Nothing outside the range is wanted. Repeat exactly the lines below from the one with "Task: Click the _lou197" through the one with "Given: Click the MFG code link".
== Records provided
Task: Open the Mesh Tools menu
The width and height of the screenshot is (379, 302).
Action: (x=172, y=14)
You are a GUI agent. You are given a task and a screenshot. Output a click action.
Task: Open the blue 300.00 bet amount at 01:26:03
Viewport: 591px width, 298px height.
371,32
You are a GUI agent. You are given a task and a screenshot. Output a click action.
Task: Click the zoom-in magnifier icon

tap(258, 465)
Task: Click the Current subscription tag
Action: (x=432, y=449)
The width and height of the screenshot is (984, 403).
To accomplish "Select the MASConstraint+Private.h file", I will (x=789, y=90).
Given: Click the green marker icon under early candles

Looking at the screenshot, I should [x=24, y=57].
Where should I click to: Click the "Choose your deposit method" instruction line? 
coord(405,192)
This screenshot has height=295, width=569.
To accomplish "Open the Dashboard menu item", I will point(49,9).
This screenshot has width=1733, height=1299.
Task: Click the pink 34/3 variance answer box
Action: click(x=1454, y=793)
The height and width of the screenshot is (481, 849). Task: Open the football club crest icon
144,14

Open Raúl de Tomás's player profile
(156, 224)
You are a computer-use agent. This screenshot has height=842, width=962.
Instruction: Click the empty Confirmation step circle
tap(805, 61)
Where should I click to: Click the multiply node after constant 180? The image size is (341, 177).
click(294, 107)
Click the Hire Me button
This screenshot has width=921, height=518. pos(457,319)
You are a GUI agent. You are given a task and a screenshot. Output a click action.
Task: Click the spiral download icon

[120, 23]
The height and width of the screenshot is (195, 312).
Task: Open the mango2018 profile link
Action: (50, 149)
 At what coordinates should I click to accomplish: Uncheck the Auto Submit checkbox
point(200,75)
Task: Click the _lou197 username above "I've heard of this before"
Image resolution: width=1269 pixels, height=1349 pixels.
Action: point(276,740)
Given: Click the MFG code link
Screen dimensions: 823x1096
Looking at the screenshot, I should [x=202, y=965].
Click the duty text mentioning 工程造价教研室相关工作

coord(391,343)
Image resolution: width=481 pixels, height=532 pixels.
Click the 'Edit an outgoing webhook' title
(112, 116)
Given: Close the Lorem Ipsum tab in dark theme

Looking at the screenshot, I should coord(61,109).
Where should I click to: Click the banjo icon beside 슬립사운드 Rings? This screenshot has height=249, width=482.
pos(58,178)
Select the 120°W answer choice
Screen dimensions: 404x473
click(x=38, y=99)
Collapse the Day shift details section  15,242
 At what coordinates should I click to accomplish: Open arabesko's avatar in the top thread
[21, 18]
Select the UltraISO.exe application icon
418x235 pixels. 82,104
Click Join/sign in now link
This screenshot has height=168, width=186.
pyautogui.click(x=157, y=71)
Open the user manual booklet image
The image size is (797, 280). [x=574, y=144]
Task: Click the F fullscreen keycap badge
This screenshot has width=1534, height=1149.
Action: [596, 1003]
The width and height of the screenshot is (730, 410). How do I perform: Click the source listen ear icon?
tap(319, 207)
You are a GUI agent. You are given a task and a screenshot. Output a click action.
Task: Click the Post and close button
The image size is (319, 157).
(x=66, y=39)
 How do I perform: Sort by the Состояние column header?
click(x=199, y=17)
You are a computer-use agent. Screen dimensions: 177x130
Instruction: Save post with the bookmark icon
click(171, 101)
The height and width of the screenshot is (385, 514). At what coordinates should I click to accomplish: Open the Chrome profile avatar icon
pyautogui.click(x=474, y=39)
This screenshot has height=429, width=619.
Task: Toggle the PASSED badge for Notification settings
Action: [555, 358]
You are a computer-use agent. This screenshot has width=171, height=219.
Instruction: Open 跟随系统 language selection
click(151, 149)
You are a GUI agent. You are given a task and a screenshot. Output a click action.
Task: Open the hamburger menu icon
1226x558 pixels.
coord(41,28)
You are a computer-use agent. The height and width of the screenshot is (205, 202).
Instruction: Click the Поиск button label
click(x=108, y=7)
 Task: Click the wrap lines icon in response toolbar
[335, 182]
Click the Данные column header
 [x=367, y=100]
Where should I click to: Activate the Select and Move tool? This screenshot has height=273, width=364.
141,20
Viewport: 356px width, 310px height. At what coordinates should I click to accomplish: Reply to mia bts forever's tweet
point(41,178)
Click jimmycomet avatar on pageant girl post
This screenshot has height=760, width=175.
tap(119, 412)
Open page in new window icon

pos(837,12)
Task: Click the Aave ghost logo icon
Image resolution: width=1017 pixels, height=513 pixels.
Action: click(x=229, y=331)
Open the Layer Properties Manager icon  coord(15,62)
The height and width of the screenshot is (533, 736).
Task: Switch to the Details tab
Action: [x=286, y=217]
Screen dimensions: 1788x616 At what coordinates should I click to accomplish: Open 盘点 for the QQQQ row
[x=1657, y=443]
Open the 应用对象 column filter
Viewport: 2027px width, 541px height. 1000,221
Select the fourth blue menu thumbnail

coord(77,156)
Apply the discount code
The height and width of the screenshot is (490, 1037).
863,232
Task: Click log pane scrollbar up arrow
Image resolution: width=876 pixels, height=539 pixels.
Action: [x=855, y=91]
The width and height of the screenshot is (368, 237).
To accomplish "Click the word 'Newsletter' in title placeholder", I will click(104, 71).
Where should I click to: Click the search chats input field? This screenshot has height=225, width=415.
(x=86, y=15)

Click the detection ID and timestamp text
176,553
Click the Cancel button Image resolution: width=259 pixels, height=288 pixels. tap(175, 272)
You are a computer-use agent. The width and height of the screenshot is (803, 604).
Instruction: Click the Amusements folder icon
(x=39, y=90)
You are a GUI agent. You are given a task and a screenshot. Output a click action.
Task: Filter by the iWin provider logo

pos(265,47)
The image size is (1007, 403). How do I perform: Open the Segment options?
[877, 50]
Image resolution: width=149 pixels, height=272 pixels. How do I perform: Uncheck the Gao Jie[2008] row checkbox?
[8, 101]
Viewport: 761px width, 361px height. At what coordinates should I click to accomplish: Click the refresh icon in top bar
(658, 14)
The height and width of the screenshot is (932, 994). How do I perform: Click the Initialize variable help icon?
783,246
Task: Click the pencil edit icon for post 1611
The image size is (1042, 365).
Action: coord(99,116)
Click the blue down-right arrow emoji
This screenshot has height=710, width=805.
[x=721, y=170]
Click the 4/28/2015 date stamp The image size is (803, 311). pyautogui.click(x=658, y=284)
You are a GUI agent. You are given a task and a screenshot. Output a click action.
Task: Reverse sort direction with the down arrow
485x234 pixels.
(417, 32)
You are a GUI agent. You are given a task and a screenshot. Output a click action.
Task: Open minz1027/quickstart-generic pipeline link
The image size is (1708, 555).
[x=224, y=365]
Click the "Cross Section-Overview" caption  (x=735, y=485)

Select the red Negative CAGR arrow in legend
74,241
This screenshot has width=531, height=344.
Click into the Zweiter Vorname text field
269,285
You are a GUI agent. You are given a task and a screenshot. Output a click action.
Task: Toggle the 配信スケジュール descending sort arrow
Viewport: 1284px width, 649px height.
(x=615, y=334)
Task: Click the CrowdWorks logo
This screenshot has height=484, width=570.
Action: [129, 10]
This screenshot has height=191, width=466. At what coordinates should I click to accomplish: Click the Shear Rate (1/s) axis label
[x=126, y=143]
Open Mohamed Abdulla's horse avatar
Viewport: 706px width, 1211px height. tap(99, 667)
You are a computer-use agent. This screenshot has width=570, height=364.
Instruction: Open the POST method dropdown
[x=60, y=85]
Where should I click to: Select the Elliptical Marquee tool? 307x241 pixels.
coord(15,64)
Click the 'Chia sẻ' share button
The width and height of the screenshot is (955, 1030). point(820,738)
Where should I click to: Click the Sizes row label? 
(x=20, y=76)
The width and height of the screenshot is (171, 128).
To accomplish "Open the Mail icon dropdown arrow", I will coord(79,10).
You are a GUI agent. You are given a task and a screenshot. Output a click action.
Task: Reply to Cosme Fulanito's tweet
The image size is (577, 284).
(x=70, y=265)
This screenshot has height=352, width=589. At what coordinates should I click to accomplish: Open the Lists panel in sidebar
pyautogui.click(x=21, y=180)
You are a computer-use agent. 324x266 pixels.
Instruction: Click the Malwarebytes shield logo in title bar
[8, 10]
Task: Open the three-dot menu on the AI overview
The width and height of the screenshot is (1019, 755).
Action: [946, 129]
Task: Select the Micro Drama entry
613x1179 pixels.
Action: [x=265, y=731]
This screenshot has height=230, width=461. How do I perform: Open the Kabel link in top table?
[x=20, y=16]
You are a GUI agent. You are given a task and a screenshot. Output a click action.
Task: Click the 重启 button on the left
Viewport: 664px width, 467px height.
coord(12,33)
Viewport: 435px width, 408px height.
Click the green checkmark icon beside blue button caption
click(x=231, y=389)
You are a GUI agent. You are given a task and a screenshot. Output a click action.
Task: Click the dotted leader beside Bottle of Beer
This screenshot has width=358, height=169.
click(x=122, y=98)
====
» Task answer:
Task: Click the _lou197 username above "I've heard of this before"
Image resolution: width=1269 pixels, height=1349 pixels.
Action: point(276,740)
Given: Click the MFG code link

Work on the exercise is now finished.